◆ EXERCISE REQUIREMENTS:
Copy out every line of the records where the string "agent" occurs.
---+---
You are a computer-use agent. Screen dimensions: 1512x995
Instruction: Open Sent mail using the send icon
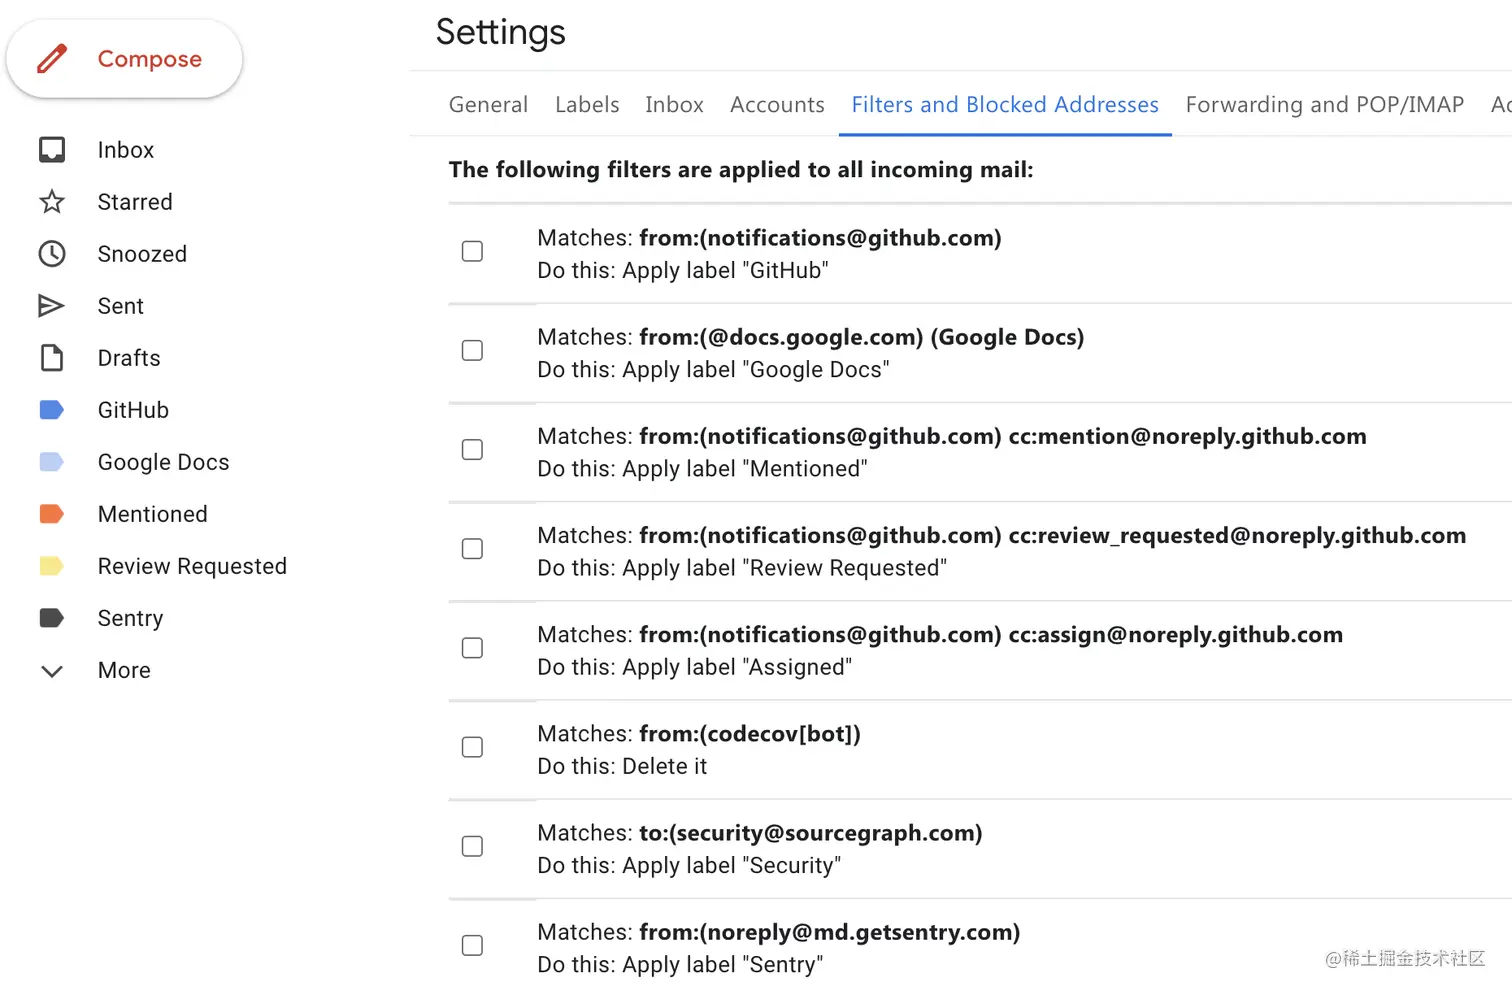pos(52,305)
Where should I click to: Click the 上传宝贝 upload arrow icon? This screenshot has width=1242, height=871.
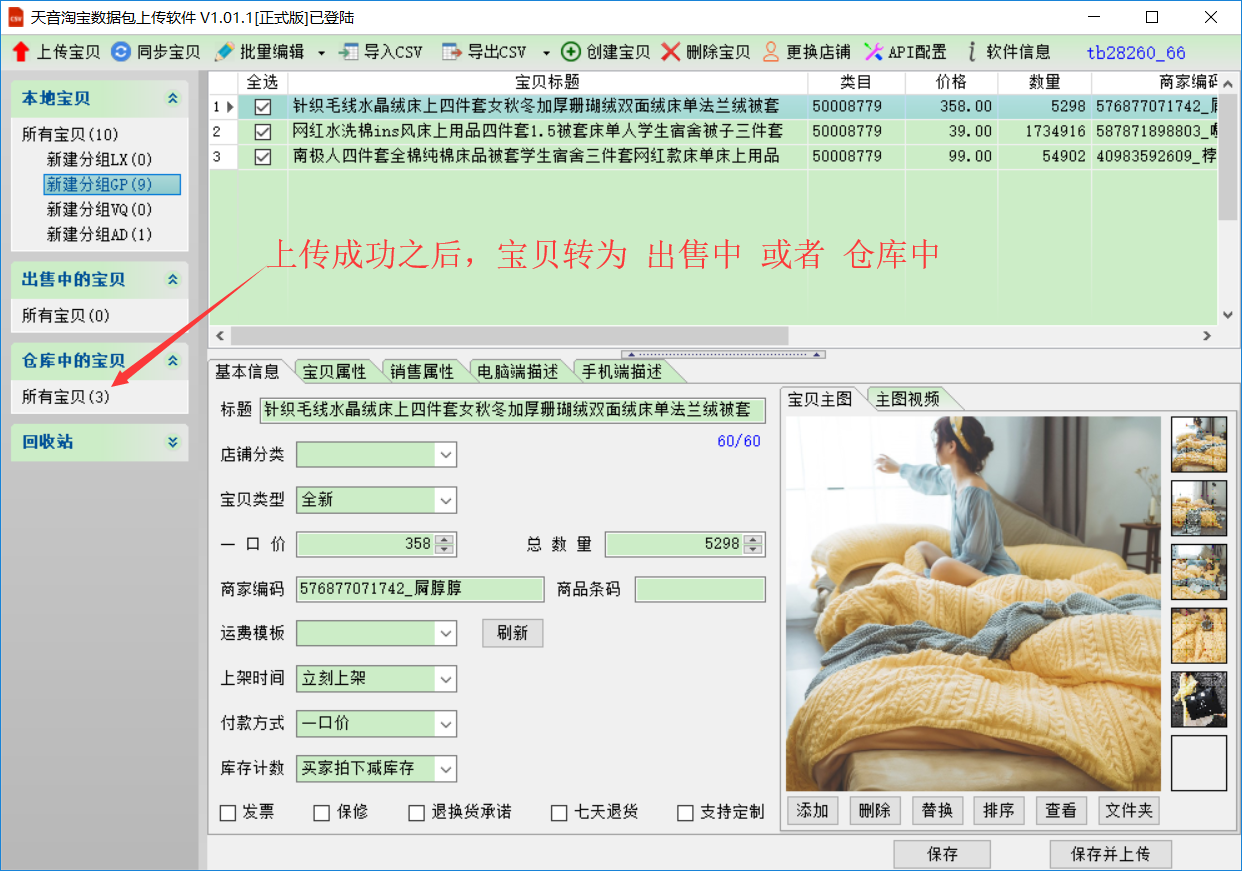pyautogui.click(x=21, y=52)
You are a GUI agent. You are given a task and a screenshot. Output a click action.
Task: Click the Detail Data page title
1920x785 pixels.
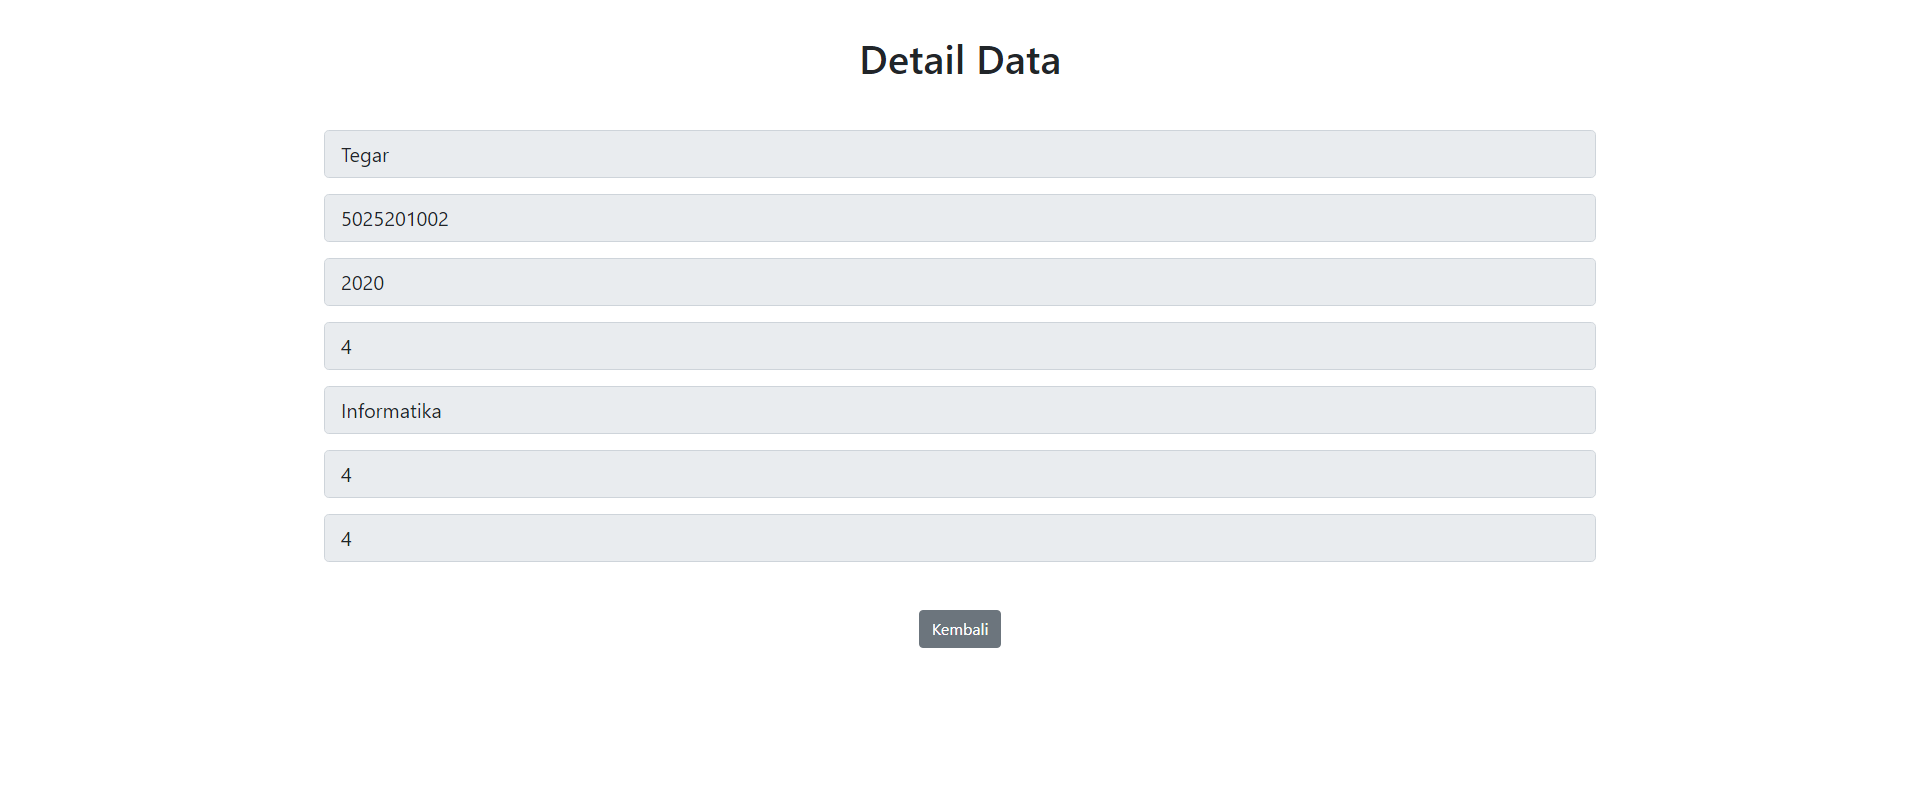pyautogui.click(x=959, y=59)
---+---
◆ RESPONSE TO THE TASK:
You are a computer-use agent. Screen dimensions: 1512x995
You are a GUI agent. You are given a task and a screenshot. Output a click action.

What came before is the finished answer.